Mensaje para la Solemnidad de Corpus Christi – Día de Caridad
La solemnidad del Santísimo Cuerpo y Sangre de Cristo, el Corpus Christi, nos convoca para celebrar el amor infinito de Dios por nosotros por el que Jesús en la Última Cena instituyó la Eucaristía. La Iglesia revive el misterio del Jueves Santo a la luz de la Resurrección. Este Misterio se presenta para la adoración agradecida y la meditación del Pueblo de Dios que se alegra de llevar en procesión al Santísimo Sacramento por las calles de la ciudad, para manifestar que Cristo resucitado camina en medio de nosotros y nos guía hacia el reino de los cielos.
Contemplar la Eucaristía, sin embargo, nos presenta un desafío permanente porque el amor de Cristo, que está destinado a todos, ha convertido el pan y el vino en el Cuerpo y la Sangre de Cristo con el fin de transformar nuestra vida e inaugurar la transformación del mundo. La Eucaristía es alimento de vida eterna, Pan de vida, como fruto de la entrega del Señor, un Amor divino más fuerte que la muerte, que lo hizo resucitar de entre los muertos. La Eucaristía nos recuerda, por tanto, la primacía de Dios que nos llama a vivir la caridad, al amor a nuestros hermanos. Todo viene, por tanto, del Amor de Dios que nos ofrece entrar en profunda comunión con El, que no sólo nos une a su persona, sino también a los hermanos, cercanos y lejanos.
Quien reconoce a Jesús en la Hostia santa, ha de reconocerlo también en el hermano que sufre, en el enfermo, emigrante, encarcelado o desvalido, y se comprometerá con cada persona necesitada de forma concreta.

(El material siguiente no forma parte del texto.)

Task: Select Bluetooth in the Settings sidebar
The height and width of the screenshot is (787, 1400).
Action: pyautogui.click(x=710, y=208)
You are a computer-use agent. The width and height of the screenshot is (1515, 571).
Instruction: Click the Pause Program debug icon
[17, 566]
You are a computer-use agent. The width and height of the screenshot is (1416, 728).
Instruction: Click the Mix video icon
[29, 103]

Del don de amor de Cristo proviene, por tanto, nuestra responsabilidad especial de cristianos en la construcción de una sociedad solidaria, justa y fraterna. El día del Corpus, Día de la Caridad, nos invita a entrar en este misterio de amor que –como nos recuerda Cáritas— abre nuestros ojos “al sufrimiento de nuestros hermanos más pobres, a escuchar sus clamores y a dejarse tocar el corazón para ser oportunidad y esperanza para todos ellos” (Mensaje de los obispos. Subcomisión Acción Caritativa y Social).
En el sacramento de la Eucaristía el Señor se encuentra siempre en camino hacia el mundo. Mediante el pan y el vino consagrados, en los que está realmente presente su Cuerpo y su Sangre, Cristo nos transforma, asimilándonos a Él: nos implica en su obra de redención, haciéndonos capaces, por la gracia del Espíritu Santo, de vivir según su misma lógica de entrega, como granos de trigo unidos a Él y en Él. Por eso llevamos a Cristo-Eucaristía gozosamente por las calles de nuestra ciudad, porque ponemos ante sus ojos los sufrimientos de los enfermos, la soledad de los jóvenes y de los ancianos, las tentaciones, los miedos, y toda nuestra vida.

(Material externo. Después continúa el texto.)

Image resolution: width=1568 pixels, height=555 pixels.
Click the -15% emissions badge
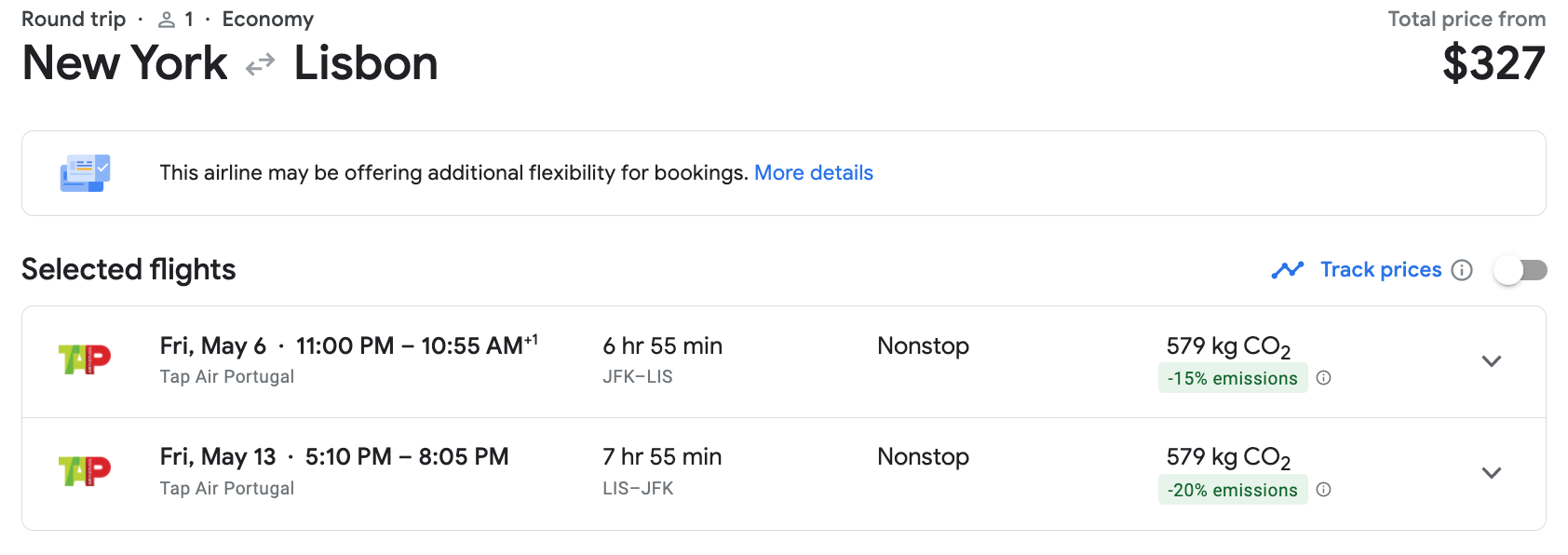click(1232, 378)
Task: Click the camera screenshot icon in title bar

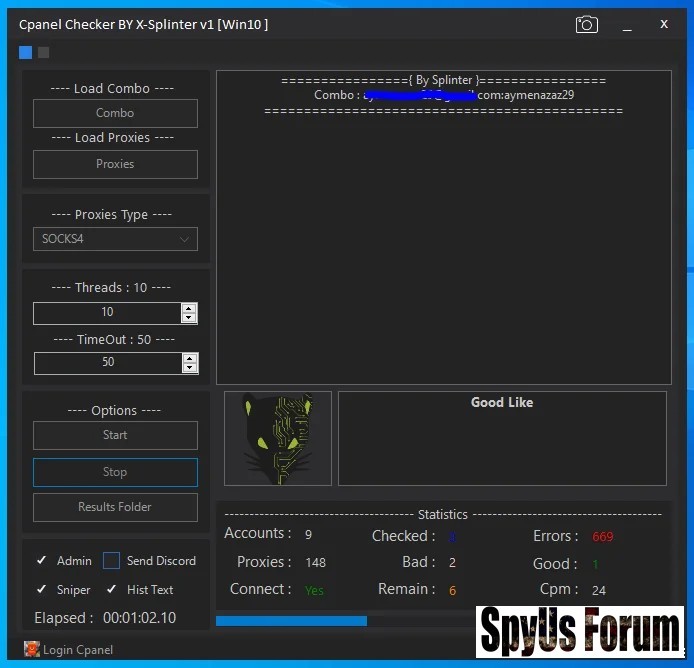Action: [x=587, y=25]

Celebrar el Corpus nos ayuda a redescubrir que adorar a Dios nos libera del yo egoísta y nos devuelve la dignidad de hijos, nos hace reafirmar abiertamente nuestra fe en Jesucristo vivo realmente presente entre nosotros. ¡Cuánto bien nos hace la adoración habitual ante el Santísimo en nuestras parroquias y oratorios, fuente inagotable de santidad! ¡Cuánto consuelo en los coloquios con Jesús ante el sagrario! ¡Qué fuerza tan grande de intercesión la de los adoradores eucarísticos!

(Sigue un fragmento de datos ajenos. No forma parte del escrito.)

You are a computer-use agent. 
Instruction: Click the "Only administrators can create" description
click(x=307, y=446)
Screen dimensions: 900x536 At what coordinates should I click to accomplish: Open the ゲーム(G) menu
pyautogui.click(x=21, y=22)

Miles de niños han celebrado su primera comunión recientemente y muchos más en los años anteriores. Su amistad con Cristo –como también nos sucede a nosotros más mayores—, dependerá de que el Cuerpo de Cristo sea su alimento cotidiano, esto es, de la participación dominical en la Eucaristía y de la incidencia en su vida, porque en la Eucaristía constatamos de modo eminente que Jesús es contemporáneo nuestro, que está siempre a nuestro lado, que nos alimenta a diario y nos fortalece. La Iglesia, comunidad de los discípulos, hace memoria de su muerte y resurrección en la Eucaristía y en ella el poder del Espíritu Santo nos da esa libertad que Él mismo demostró tener siempre, una libertad soberana, reflejo de la libertad de Dios, la que sigue promoviendo para el mundo a través de la Iglesia, a pesar de todas sus contradicciones. Por Él tenemos esperanza y conocemos el fin de nuestro camino en la tierra, lo que nos hace protagonistas de la historia. El Corpus, en realidad, es una gracia. En el celebramos mucho, estrechamos vínculos con Dios y con los demás, nos alimentamos con el Pan bajado del Cielo y, por la fuerza del sacrificio de Cristo, nos hacemos pan partido para el mundo. “Cantemos –pues— al Amor de los amores, adoremos a Cristo Redentor”.